The longnose trevally, Carangoides chrysophrys (also known as the tea-leaf trevally, club-nosed trevally, grunting trevally, and dusky trevally), is a species of inshore marine fish in the jack family, Carangidae. The species is distributed throughout the tropical and subtropical waters of the Indian and west Pacific Oceans from South Africa to New Zealand and Japan, inhabiting coastal waters, especially reefs, to a depth of 90 m. The longnose trevally is distinguished from similar species by a combination of a scaleless breast and the number of gill rakers and fin rays. It is a moderately large fish, growing to a maximum known length of 72 cm and 4.35 kg. The longnose trevally is a predatory fish, consuming small fish, crustaceans and molluscs. The species is of minor commercial importance throughout its range, and is considered to be a good table fish.
The longnose trevally is classified within the genus Carangoides, a group of fish commonly called jacks and trevallies. Carangoides falls into the jack and horse mackerel family Carangidae, itself part the order Perciformes, in the suborder Percoidei.

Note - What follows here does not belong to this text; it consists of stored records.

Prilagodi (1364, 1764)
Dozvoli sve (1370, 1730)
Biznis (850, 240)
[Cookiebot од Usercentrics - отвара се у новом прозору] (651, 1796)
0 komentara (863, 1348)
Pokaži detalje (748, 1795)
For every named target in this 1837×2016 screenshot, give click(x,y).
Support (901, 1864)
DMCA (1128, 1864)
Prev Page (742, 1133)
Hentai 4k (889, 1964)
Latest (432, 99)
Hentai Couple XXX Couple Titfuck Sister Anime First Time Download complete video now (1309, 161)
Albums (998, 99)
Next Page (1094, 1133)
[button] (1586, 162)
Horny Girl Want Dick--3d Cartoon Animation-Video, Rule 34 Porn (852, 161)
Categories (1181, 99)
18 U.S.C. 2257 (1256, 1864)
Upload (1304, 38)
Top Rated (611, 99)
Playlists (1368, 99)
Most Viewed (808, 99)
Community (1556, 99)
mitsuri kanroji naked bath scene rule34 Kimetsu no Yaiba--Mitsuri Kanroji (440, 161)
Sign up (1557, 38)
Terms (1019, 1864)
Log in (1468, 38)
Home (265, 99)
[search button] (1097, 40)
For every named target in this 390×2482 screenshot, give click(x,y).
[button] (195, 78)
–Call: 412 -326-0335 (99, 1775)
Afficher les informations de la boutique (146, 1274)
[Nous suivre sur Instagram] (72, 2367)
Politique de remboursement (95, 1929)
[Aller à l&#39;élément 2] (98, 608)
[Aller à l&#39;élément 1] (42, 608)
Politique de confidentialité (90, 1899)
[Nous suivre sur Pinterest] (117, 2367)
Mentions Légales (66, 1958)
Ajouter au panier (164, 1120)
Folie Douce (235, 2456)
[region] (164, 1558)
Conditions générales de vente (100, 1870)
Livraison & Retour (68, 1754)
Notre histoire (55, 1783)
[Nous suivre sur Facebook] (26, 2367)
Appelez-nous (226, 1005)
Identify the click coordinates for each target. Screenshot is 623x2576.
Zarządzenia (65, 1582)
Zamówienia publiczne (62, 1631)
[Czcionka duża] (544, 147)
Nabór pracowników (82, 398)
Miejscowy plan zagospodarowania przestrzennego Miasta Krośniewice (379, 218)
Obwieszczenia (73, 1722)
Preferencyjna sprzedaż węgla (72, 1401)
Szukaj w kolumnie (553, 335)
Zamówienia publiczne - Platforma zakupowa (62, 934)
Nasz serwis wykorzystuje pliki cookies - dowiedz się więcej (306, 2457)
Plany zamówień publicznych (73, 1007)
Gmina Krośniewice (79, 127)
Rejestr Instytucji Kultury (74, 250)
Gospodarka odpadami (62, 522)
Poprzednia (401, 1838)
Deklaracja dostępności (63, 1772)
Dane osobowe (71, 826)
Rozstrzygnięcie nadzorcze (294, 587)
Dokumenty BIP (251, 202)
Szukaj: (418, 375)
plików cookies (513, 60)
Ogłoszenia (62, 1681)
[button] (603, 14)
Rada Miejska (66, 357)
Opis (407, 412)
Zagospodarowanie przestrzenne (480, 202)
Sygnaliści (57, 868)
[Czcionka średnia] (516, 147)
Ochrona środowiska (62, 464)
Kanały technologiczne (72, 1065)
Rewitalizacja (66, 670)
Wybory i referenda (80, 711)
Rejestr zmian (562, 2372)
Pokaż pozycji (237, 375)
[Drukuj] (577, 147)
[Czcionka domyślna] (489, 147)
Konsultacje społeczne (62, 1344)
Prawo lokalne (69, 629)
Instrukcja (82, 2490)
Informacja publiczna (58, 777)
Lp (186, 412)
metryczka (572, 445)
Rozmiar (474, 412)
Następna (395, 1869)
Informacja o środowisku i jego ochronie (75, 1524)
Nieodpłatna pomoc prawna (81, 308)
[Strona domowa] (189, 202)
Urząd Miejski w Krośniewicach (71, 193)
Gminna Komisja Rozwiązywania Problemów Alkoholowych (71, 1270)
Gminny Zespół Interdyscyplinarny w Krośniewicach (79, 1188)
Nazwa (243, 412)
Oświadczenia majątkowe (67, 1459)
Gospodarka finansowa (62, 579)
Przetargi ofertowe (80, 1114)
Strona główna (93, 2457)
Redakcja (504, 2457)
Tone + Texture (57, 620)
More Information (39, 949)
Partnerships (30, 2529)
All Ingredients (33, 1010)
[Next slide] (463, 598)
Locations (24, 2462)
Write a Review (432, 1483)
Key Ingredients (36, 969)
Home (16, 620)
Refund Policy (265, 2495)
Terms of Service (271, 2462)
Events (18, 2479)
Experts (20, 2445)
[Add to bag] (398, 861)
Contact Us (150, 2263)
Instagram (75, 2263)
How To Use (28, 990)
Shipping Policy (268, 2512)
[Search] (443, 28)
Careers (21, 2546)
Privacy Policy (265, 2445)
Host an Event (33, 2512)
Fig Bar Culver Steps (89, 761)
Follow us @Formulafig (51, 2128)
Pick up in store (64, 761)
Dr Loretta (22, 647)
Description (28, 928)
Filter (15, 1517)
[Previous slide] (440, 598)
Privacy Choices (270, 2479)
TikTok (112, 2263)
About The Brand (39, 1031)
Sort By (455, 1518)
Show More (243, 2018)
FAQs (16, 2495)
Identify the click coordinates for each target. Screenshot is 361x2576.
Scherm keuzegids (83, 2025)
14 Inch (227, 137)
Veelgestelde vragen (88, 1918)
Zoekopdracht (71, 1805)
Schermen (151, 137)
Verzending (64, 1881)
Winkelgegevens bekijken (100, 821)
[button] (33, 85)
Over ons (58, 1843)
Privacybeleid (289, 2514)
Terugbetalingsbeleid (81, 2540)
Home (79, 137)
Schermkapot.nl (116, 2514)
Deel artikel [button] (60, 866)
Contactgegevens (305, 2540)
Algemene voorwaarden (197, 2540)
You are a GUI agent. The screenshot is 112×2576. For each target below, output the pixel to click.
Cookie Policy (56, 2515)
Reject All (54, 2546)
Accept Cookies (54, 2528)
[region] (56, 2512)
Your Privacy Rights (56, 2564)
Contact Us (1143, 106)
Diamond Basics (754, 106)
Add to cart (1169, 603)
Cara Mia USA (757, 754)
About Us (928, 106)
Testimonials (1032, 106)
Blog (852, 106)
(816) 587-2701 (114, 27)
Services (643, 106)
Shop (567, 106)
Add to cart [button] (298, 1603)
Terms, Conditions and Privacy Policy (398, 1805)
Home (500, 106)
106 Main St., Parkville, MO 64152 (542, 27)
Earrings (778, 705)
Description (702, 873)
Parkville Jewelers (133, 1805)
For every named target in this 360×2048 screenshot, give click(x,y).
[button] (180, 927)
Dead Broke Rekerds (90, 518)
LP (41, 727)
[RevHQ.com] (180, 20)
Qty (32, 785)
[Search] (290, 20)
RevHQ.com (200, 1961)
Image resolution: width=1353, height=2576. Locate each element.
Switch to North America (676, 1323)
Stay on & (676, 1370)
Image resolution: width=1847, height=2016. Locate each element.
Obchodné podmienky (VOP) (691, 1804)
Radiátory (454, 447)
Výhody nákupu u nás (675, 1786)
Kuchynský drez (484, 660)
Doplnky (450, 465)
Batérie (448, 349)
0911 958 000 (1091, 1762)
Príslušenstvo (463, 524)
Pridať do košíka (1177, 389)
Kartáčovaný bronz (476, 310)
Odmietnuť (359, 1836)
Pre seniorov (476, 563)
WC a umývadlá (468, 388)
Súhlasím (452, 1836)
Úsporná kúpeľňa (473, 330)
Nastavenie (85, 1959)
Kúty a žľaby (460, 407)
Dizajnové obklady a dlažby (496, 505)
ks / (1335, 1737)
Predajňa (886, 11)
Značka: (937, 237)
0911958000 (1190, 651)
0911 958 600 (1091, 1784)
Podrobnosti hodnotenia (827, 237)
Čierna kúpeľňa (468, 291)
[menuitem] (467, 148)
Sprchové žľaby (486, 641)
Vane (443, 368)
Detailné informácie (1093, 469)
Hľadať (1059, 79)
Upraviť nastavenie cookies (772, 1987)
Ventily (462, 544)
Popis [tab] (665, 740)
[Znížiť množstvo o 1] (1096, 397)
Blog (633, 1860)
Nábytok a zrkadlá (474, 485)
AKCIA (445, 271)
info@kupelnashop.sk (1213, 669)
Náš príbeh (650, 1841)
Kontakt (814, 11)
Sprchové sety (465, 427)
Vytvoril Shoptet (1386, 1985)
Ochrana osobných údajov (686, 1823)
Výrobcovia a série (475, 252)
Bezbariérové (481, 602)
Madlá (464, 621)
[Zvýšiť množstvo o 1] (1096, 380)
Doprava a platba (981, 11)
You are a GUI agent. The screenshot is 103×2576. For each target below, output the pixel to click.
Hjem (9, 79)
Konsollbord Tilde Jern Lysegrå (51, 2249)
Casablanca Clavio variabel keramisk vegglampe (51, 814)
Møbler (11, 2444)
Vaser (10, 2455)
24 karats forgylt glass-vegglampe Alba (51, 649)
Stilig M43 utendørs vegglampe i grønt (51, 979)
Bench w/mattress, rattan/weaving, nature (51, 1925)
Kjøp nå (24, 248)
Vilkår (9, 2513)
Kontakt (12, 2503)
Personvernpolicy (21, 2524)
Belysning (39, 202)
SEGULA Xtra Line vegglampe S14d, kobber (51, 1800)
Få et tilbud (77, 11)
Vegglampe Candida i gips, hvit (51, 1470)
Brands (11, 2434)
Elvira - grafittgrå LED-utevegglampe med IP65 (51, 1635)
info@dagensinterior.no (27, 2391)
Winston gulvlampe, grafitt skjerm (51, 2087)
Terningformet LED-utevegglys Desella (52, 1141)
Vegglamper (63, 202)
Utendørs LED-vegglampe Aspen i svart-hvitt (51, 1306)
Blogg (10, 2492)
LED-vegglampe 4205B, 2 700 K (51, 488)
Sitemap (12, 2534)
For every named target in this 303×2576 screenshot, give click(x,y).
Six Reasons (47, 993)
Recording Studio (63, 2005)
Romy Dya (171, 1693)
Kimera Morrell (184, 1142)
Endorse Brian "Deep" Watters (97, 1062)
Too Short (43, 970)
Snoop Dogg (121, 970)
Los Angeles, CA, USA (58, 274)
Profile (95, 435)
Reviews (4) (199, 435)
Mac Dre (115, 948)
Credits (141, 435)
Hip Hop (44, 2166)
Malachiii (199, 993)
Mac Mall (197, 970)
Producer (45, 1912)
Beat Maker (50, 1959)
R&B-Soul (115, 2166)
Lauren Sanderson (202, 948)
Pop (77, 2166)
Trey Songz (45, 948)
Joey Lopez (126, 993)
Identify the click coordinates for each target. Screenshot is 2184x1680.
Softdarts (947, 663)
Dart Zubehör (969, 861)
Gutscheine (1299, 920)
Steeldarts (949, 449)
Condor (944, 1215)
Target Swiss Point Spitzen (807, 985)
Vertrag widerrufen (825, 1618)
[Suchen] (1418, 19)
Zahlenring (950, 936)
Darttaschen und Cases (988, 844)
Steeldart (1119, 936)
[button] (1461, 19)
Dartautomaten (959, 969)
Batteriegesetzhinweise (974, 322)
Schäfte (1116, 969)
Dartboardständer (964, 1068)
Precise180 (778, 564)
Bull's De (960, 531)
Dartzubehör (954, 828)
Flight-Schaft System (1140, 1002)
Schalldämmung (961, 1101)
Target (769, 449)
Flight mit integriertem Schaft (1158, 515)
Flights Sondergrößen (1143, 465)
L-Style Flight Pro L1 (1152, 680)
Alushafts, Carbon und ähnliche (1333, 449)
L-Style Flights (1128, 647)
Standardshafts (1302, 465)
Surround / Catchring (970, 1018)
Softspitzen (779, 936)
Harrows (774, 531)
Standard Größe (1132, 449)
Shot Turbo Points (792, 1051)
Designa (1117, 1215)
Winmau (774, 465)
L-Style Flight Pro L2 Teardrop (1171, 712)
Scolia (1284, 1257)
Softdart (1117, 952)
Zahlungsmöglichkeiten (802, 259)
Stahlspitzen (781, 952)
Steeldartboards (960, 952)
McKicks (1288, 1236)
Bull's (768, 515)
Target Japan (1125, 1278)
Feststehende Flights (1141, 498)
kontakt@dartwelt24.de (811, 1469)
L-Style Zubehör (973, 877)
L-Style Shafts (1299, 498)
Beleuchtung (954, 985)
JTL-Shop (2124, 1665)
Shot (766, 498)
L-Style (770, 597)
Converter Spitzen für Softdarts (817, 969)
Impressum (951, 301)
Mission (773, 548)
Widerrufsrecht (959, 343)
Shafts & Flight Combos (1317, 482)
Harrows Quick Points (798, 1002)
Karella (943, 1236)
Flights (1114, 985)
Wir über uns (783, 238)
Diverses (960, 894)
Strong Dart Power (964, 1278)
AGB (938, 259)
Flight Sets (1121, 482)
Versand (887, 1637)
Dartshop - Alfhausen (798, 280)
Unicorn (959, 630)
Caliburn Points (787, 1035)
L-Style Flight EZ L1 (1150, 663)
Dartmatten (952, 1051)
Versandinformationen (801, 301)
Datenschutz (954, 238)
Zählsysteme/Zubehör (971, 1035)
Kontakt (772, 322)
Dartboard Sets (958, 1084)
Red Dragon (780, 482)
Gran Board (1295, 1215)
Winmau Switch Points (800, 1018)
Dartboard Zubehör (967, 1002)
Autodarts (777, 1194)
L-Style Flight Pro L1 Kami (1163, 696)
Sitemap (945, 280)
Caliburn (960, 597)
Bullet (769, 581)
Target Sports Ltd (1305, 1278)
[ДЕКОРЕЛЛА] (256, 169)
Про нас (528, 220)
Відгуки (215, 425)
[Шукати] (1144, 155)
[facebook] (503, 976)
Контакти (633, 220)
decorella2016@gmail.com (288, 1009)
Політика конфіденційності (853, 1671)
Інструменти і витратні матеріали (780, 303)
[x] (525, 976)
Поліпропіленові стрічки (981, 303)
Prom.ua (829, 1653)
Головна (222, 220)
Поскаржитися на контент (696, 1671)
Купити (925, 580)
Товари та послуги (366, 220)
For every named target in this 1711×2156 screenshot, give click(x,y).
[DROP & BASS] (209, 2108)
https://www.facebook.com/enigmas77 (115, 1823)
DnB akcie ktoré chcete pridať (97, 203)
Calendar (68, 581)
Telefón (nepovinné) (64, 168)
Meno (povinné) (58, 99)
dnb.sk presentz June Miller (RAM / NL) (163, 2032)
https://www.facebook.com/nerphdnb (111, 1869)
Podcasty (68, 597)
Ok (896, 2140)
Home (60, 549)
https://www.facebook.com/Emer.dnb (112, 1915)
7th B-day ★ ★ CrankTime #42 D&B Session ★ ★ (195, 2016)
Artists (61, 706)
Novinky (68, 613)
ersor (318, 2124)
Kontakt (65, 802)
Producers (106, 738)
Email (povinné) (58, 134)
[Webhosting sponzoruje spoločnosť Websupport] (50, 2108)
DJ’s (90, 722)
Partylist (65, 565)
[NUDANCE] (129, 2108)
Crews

The species was first scientifically described by the French taxonomist Georges Cuvier in 1833, based on the holotype specimen collected from the waters of the Seychelles. He named the new species Caranx chrysophrys, with the specific name meaning 'golden eyebrow' in Greek. The generic position of the species was revised twice, being placed in Citula by William Ogilby and finally into Carangoides by Ian Munro, where it has remained. The species has been independently described on a number of occasions, the first when Pieter Bleeker identified a fish he believed was similar, but not the same as Carangoides chrysophrys, and named it Carangoides chrysophryoides. Other synonyms include Caranx nigrescens, Caranx jayakari and Caranx typus. These are all considered to be junior synonyms under the ICZN rules and are no longer used. The species has a number of common names, with the most often used names, 'longnose trevally' (or 'longnose kingfish') and 'club-nosed trevally' in reference to the snout profile of the fish. The names 'dusky trevally' and 'grunting trevally' are used for the fish in the United States.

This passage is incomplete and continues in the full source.